Una delle risposte più profonde e sagge del controverso dottor Johnson era, credo, qualcosa del genere: «Beh, signore, in senso stretto il coraggio fisico non è una virtù cristiana. Tuttavia, un cristiano dovrebbe coltivarlo, perché chi ha perso quella virtù non potrà mai essere certo di conservarne altre».
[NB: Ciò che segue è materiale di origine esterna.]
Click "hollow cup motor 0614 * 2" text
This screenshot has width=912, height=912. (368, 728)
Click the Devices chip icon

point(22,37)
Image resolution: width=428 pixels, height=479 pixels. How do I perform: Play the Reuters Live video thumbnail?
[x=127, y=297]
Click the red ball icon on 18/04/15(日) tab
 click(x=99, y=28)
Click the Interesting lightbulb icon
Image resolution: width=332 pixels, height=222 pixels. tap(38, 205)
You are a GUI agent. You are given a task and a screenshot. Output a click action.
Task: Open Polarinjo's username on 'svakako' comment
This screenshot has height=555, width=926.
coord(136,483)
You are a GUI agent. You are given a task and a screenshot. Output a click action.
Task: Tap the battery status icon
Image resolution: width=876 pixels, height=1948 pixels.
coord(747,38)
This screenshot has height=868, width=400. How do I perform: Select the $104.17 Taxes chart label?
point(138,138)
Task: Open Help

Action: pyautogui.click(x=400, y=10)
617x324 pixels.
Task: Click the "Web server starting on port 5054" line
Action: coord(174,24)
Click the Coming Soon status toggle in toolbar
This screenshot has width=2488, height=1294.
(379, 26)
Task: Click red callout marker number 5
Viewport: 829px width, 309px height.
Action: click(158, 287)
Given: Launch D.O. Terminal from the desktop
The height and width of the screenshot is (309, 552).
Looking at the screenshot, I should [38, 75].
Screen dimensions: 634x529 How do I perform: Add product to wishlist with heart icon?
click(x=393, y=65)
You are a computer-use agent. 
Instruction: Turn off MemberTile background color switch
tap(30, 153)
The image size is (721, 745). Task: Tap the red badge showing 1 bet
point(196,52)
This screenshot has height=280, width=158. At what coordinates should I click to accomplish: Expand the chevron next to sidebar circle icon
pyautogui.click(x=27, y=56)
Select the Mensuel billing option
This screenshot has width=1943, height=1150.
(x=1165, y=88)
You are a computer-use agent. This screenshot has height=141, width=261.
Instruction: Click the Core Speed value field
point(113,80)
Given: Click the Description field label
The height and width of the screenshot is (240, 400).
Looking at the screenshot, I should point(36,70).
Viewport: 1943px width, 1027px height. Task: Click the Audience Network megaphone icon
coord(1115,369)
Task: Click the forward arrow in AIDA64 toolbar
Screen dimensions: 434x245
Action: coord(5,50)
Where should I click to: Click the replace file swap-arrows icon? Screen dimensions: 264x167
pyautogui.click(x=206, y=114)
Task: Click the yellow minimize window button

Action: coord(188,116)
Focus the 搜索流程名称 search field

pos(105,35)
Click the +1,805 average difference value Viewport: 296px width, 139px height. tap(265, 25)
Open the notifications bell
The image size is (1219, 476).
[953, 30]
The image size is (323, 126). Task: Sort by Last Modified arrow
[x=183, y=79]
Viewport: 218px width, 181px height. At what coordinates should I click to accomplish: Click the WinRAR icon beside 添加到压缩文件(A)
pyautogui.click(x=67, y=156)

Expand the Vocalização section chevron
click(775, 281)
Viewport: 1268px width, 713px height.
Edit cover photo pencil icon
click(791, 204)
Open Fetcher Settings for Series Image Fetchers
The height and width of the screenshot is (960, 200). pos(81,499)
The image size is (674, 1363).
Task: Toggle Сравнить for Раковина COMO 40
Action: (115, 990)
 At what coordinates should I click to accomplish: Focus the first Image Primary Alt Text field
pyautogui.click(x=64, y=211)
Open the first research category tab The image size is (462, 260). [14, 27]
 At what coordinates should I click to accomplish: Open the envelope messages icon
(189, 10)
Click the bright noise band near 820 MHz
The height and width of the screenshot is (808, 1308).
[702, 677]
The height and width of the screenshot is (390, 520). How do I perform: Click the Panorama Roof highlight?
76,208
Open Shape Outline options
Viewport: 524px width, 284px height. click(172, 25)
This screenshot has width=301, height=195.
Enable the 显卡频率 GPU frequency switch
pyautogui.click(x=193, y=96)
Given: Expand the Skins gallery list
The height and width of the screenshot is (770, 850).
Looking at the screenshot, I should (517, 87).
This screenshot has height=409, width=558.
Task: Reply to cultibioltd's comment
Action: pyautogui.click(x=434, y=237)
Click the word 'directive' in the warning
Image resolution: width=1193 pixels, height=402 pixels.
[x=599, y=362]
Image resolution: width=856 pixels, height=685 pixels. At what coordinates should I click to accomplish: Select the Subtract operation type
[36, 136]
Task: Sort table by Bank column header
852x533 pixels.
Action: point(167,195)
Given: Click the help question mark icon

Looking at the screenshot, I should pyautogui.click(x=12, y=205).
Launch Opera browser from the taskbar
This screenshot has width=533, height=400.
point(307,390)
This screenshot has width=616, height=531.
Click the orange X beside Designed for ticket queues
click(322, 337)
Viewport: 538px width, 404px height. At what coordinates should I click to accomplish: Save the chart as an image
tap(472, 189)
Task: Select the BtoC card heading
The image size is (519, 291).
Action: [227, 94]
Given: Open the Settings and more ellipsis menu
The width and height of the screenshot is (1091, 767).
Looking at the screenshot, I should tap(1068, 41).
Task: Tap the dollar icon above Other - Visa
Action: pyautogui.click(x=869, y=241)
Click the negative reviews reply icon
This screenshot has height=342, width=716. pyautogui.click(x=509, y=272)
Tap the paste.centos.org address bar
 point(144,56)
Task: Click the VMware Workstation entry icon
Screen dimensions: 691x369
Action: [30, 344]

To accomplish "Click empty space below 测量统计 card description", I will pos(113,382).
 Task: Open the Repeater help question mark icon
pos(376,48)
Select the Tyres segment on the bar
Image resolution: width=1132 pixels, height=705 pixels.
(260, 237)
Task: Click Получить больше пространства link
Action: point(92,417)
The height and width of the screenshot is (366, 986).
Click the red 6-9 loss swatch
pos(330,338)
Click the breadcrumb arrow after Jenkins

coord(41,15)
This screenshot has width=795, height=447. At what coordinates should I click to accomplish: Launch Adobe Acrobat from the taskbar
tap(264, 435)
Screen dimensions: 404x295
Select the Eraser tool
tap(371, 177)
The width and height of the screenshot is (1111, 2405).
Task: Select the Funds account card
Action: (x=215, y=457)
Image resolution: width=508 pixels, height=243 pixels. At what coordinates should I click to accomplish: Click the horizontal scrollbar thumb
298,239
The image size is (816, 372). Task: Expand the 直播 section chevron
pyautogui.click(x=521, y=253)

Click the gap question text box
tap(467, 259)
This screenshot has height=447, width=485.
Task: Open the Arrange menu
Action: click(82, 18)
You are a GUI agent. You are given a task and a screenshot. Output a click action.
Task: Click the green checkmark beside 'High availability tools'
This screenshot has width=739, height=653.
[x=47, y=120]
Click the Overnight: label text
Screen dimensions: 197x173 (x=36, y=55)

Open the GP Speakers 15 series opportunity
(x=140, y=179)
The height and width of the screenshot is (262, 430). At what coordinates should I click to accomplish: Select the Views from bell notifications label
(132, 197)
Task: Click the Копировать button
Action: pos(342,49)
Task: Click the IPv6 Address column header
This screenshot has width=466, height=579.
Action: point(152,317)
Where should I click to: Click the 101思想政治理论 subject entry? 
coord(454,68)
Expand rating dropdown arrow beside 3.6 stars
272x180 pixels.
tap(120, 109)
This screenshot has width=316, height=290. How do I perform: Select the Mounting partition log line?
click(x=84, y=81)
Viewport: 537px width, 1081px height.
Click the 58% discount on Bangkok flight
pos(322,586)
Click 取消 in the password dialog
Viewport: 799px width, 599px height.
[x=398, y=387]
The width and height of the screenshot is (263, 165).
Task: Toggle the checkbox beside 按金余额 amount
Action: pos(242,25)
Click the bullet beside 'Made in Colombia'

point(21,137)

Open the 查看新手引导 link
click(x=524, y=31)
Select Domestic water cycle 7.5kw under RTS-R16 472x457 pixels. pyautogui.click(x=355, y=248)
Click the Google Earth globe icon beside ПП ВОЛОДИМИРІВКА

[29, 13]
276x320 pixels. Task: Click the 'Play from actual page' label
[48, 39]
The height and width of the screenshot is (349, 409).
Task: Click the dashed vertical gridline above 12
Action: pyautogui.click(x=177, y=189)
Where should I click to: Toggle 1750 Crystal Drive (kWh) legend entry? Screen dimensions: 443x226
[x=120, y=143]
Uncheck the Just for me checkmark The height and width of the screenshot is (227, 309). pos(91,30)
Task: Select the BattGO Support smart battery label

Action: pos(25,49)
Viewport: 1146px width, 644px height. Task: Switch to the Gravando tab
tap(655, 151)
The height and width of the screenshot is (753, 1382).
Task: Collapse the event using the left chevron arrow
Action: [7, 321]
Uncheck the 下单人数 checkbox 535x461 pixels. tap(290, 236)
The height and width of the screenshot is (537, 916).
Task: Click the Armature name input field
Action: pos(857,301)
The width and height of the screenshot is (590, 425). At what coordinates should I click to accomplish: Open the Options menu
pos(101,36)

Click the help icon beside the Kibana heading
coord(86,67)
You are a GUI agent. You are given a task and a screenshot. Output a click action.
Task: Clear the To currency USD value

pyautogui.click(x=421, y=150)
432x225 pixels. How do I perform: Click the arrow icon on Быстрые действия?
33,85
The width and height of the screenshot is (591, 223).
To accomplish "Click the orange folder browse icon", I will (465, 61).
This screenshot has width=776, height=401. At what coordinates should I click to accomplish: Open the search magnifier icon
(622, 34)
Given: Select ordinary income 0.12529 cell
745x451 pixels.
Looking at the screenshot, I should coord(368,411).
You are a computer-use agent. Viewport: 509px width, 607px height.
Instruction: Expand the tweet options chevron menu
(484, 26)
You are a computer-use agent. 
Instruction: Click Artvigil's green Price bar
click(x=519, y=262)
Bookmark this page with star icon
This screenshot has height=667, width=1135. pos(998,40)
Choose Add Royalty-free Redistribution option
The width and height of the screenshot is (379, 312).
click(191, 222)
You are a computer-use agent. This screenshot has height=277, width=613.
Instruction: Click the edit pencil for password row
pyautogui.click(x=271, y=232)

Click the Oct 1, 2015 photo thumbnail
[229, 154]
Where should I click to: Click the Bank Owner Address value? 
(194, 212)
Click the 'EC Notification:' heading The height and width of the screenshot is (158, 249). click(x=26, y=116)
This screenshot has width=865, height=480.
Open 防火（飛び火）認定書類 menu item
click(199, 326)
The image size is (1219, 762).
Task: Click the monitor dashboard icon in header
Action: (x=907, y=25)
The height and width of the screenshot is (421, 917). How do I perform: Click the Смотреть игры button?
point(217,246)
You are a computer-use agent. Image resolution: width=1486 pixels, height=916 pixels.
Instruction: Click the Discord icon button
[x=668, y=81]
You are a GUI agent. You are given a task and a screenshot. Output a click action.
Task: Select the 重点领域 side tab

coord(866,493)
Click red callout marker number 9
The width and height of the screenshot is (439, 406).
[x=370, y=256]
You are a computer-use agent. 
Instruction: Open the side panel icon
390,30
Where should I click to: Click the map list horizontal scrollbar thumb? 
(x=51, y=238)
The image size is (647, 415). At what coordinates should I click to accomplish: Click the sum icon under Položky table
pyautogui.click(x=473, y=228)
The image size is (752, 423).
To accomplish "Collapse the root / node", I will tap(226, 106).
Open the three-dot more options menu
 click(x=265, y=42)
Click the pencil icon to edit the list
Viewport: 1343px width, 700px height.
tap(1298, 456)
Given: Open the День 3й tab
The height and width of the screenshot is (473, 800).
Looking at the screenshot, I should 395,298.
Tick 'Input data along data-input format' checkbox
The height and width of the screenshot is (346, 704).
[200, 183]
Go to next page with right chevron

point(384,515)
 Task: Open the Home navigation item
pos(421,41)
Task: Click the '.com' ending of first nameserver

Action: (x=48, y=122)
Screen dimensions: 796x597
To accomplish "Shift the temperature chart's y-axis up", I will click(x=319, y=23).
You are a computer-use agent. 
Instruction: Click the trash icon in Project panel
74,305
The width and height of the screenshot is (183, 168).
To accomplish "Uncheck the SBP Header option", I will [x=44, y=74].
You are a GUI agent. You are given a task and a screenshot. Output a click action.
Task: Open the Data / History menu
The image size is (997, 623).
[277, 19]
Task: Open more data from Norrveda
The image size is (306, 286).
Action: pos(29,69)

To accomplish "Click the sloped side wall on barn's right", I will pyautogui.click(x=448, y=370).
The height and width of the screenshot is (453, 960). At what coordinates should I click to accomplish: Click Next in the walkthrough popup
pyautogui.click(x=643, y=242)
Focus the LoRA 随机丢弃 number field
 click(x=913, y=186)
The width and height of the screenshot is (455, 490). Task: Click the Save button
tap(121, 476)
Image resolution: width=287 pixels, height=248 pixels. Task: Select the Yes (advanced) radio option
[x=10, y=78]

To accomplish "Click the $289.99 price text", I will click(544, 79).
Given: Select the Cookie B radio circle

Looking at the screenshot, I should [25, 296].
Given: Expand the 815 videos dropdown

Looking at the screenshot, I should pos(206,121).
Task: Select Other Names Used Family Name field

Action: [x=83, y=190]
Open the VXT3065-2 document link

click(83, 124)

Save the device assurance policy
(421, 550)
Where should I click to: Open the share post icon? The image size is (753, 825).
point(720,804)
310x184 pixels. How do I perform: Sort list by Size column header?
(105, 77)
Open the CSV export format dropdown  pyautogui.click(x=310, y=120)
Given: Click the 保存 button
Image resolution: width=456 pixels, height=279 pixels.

Ma nella nostra epoca più raffinata non solo il coraggio non è definito cristiano, ma la codardia è addirittura definita cristianesimo. Motivi del tutto meschini, egoistici, materialistici e timidi sono considerati in qualche modo in linea con il Vangelo, purché portino alla pace e non alla guerra. Naturalmente, ogni cristiano, se è sano di mente, pensa che la pace sia meglio della guerra; e se il suo orrore per la guerra è compassione per i soldati feriti o indignazione per i diritti calpestati, è il sentimento di un cristiano e persino di un santo. Ma ciò di cui mi lamento è che questa superiorità spirituale è rivendicata dai pacifisti, le cui motivazioni sono elevate quasi quanto quelle di Falstaff quando fingeva di essere un cadavere sul campo di battaglia di Shrewsbury. Mantenere la pace per denaro può essere malvagio quanto fare la guerra per denaro. Questi retori possono definire la semplice opposizione fisica alla guerra un «progresso» nell'etica umana, ma a me sembra più una fuga che un progresso.
Gilbert Keith Chesterton, The Illustrated London News, 21 giugno 1913.